Ghaseetpur used to be on the banks of the River Jehlum but was moved back away from the River due to persistent flooding. In fact Ghaseet actually translates as dragging - as in dragging away from the banks of the river. 
According to the 1998 census, its population was 625. Much of the village has connections to the U.K. (United Kingdom) where many of its residents reside. 
Villagers first left for Britain during the construction of the Mangla Dam. 
The building of the dam displaced over 110,000 people who had to be relocated elsewhere. 
Land was distributed to these people in other parts of Kashmir and some of those affected by the dam were given work permits for Britain by the Government of Pakistan. 
These workers helped Britain during the Industrial revolution and mainly worked in the mills of Northern England. 
Some managed to pool money together and eventually started businesses and became quite wealthy. 
This wealth can be seen in some of the residences and ownership of land and business in Mirpur. 
The villagers are mainly loyal to the Barelvi sect of Islam. Although the villagers are muslim there is a heavy influence of their ancestry which comes from Sikhism and Hinduism. 
Weddings and other communal gatherings are undistinguishable from one that is performed in India by Hindus. 
The Hindu caste system is still used in the village and dictates hierarchy. 
Rajputs are the main caste of the village, which is about 95 percent. 
The main occupation of the residents is farming. The Monsoon which flows down from the Himalayas allows the cultivation of Rice for half the year and wheat the other half. 
There are many new builds in this village with some quite extravagant Villas 3 stories high. 

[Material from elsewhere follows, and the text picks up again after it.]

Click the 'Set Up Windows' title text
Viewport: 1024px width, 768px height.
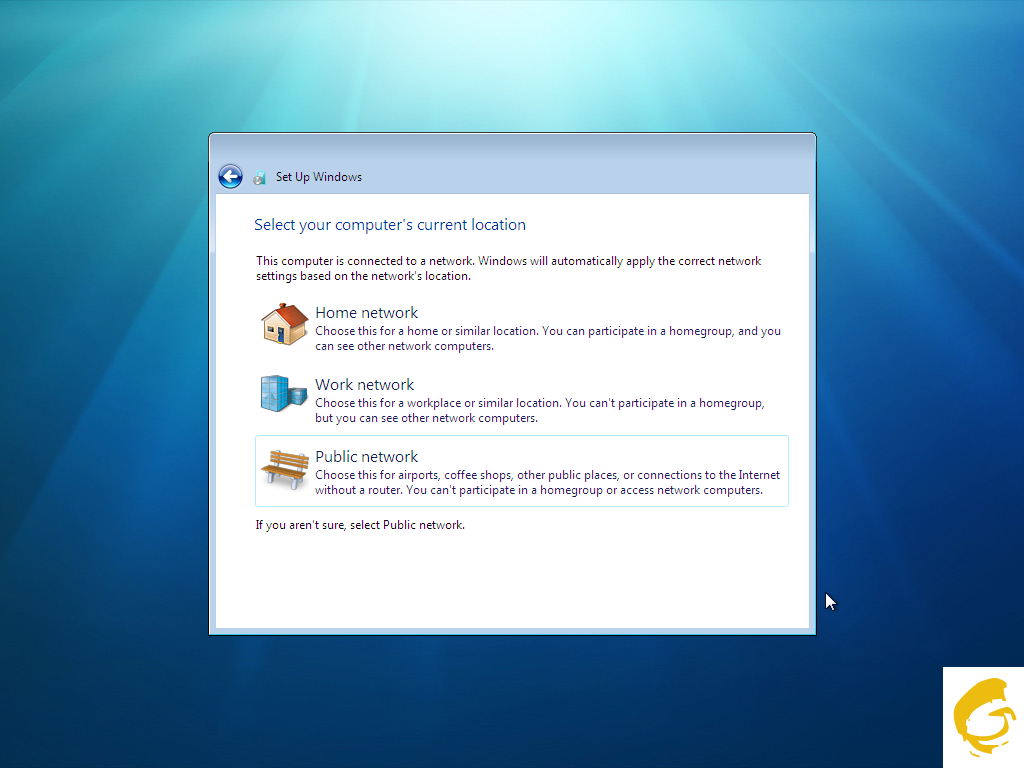[319, 177]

Many prominent local figures live in this particular Village and are highly respected thorough the region and beyond.
The main Clan in the village actually has a book written about their ancient history. 
On the back cover of this book is the verified traced roots of this clan ending with the sons of Ali Zaman and their children most notable of these being Raja Imran Mukhtar. 
The clans heritage can be traced back to being the ancestrial owners if the Koh-i-Noor.